Zur Premiere gab Guibee Yang die Norina, eine fidele Person, agil und beweglich auch in ihrem ausdrucksvollen Sopran. Cosmin Ifrim, der geliebte Ernesto, changierte zwischen kraftvoller Leichtigkeit und angestrengten Höhen, Andreas Beinhauer als Malatesta gab eine noble Figur sowohl als verliebter Spielmacher und gewiefter Intrigant als auch mit seinem klar geführten und stets gut verständlichen Bariton ab. Noé Colín in der Titelpartie jedoch stand arg im Gegensatz dazu, bediente mimisch altbackene Rollenklischees, die er zudem mit seiner zugeknöpft wirkenden Intonation noch unterstrich.

Ein Lichtblick hingegen die Robert-Schumann-Philharmonie unter Leitung von Stefan Politzka.
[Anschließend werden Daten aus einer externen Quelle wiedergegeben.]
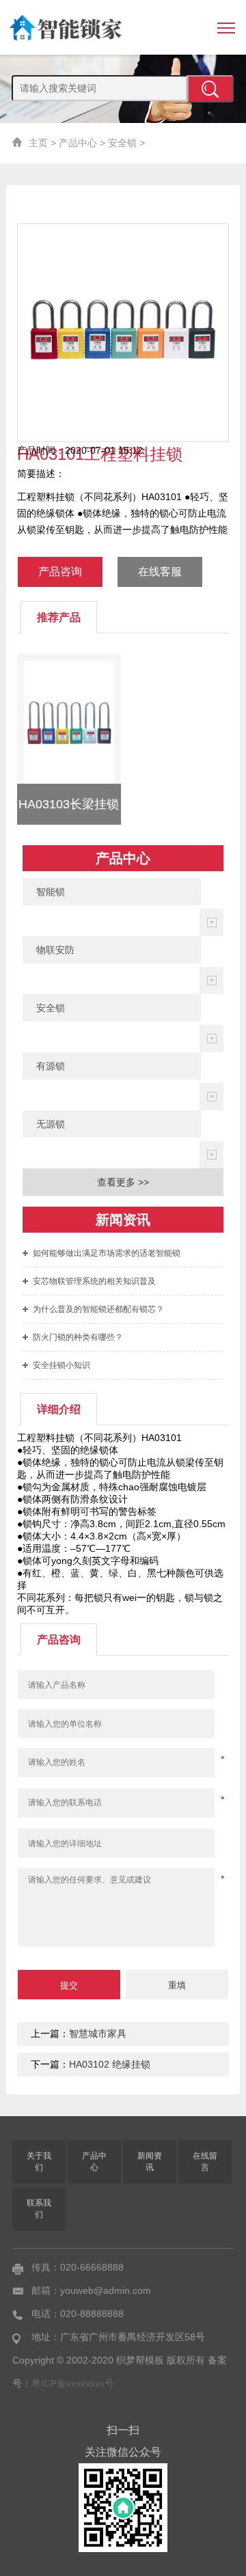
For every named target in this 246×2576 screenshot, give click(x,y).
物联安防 (55, 949)
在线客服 (160, 571)
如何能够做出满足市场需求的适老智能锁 (106, 1253)
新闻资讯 (149, 2161)
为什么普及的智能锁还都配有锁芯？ (98, 1309)
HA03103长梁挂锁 (68, 804)
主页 (38, 142)
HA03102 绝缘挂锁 (109, 2064)
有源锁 (50, 1065)
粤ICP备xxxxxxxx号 (72, 2383)
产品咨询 (60, 571)
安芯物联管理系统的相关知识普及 (94, 1281)
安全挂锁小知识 (61, 1365)
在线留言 (205, 2161)
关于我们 (39, 2161)
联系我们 (39, 2208)
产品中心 (78, 142)
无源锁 (50, 1124)
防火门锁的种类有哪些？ (78, 1337)
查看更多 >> (123, 1182)
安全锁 (122, 142)
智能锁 (50, 891)
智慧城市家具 (97, 2033)
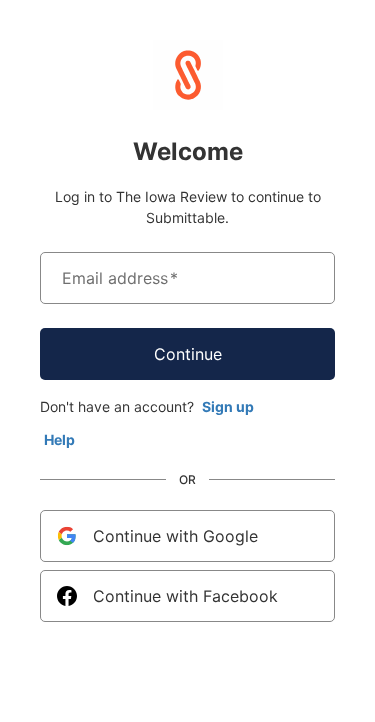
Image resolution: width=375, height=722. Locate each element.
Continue (188, 354)
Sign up (228, 406)
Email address (120, 278)
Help (59, 439)
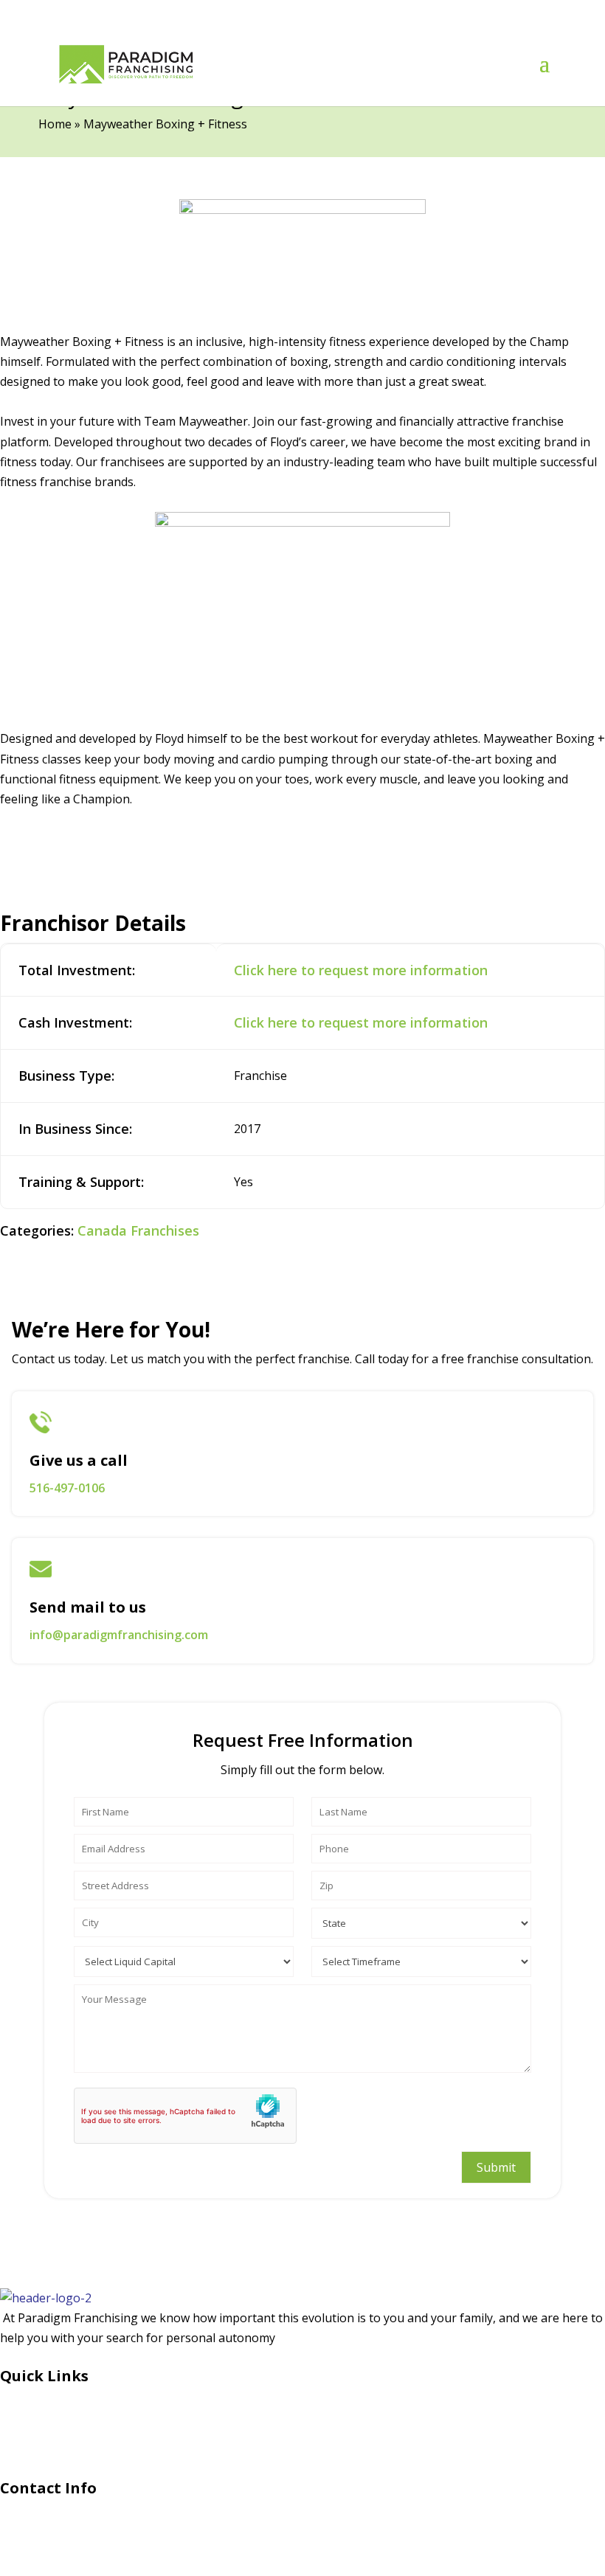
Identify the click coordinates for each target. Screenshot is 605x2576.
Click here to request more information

Leichtigkeit und Dramatik gingen da Hand in Hand, auf uneinheitliche Tempi wurde rasch reagiert, hier und da blühte der Donizetti gar in meisterlicher Italianità. Schwer vorstellbar, dass das Chemnitzer Publikum in seiner Entscheidung vor einem Jahr wirklich auf Klamotte gesetzt haben sollte.